La questione non era ben chiara riguardo alle società di ingegneria costituite in forma di società di capitali o cooperative. Sull’argomento, infatti, si sono registrate prese di posizione differenti da parte dei giudici. La nuova norma chiarisce che i contratti conclusi con i privati a partire dall’11 agosto 1997 (data di entrata in vigore della legge 266/2997) da parte delle società di ingegneria costituite come società di capitali o cooperative, sono validi.

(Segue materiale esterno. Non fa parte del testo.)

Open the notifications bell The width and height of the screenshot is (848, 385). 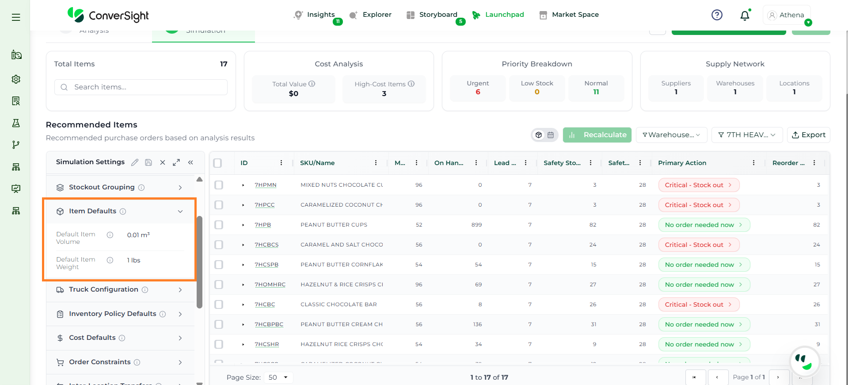click(x=745, y=15)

Durante l’iter del disegno di legge a Montecitorio a questa parte ne è stata aggiunta un’altra, con la quale si prevede che – a partire dalla data di entrata in vigore del Ddl concorrenza – le società di ingegneria costituite in forma di società di capitali o di cooperative sono tenute a stipulare una polizza assicurativa per la copertura dei rischi derivanti dalla responsabilità civile conseguente allo svolgimento delle attività professionali previste nei contratti. Le società di ingegneria prese in considerazione devono, inoltre, garantire che le attività professionali siano svolte da professionisti – i quali devono essere nominativamente indicati nel contratto – iscritti all’Albo.

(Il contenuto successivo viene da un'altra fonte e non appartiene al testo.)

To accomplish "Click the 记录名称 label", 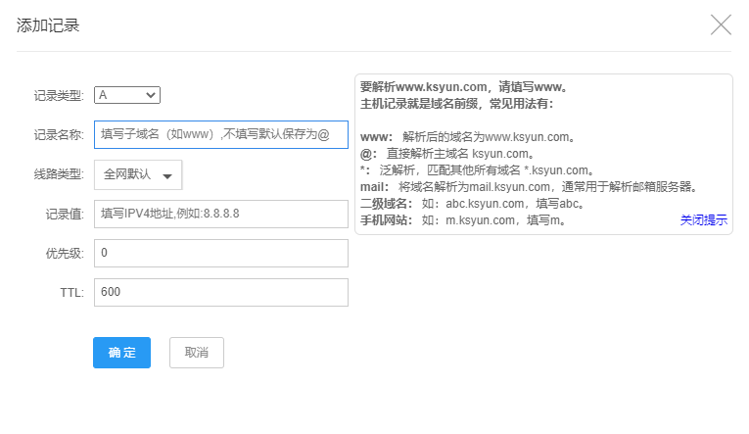I will tap(59, 135).
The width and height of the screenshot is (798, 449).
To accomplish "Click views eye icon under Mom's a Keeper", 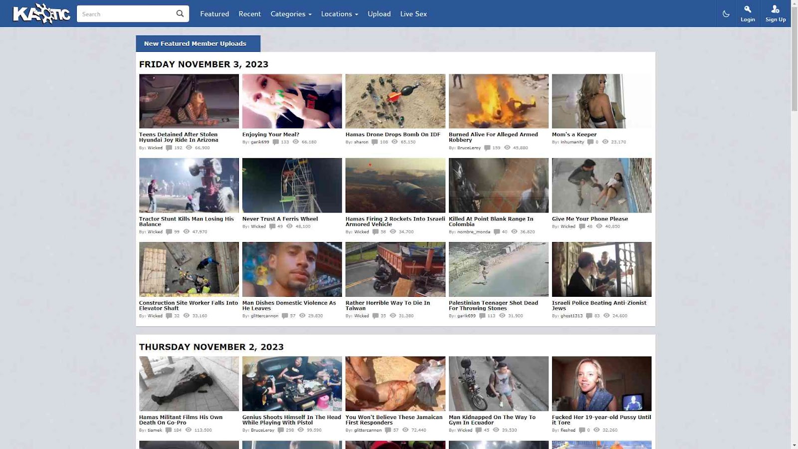I will pyautogui.click(x=605, y=142).
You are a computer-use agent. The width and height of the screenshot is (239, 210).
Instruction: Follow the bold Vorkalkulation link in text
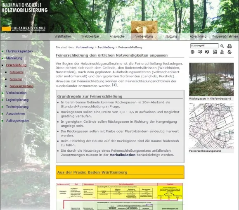pyautogui.click(x=123, y=155)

Inoltre, viene previsto che l’Autorità nazionale anticorruzione pubblichi sul proprio sito l’elenco delle società di ingegneria costituite come società di capitali o in forma di cooperativa. A.Che.
PROFESSIONI/4
Cancellato il tetto numerico sulla titolarità delle farmacie
Sulla distribuzione farmaceutica le Camere sono alla ricerca di un difficile compromesso tra liberalizzazione, tenuta economica di un settore centrale per il Ssn e sicurezza del cittadino-paziente. Una delle grandi svolte previste dal Ddl concorrenza è la soppressione dell’attuale limite numerico sulla titolarità di farmacie (pari a quattro) e l’inclusione delle società di capitali tra i possibili titolari dell’esercizio della farmacia privata (attualmente sono ammesse solo persone fisiche, società di persone e società cooperative a responsabilità limitata). A questo proposito, per contrastare il rischio di creare posizioni dominanti sul mercato, il Senato ha fissato un tetto, da alcuni giudicato insufficiente, stabilendo la possibilità per ciascuna società di capitale di controllare direttamente o indirettamente non più del 20% delle farmacie esistenti sul territorio regionale, sotto la vigilanza dell’Antitrust. Sono esclusi dalla titolarità delle farmacie i medici e l’incompatibilità riguarda anche ogni attività del settore della produzione e informazione scientifica del farmaco.
Inserita dalla commissione anche la possibilità per le farmacie di fornire agli ospedali o alle strutture private i medicinali di fascia H, ossia quei farmaci utilizzabili solo in ambito ospedaliero. Cambiata anche la disciplina sulla partecipazione in forma associata ai concorsi per il conferimento di sedi farmaceutiche, con la riduzione da dieci a tre anni del termine per il mantenimento della gestione associata del punto vendita. Nessuna novità invece sulla liberalizzazione della distribuzione dei farmaci di fascia C, quelli a totale carico del cittadino, che restano prerogativa delle farmacie, nonostante i rilievi dell’Antitrust e l’aspro dibattito con le parafarmacie e la Gdo.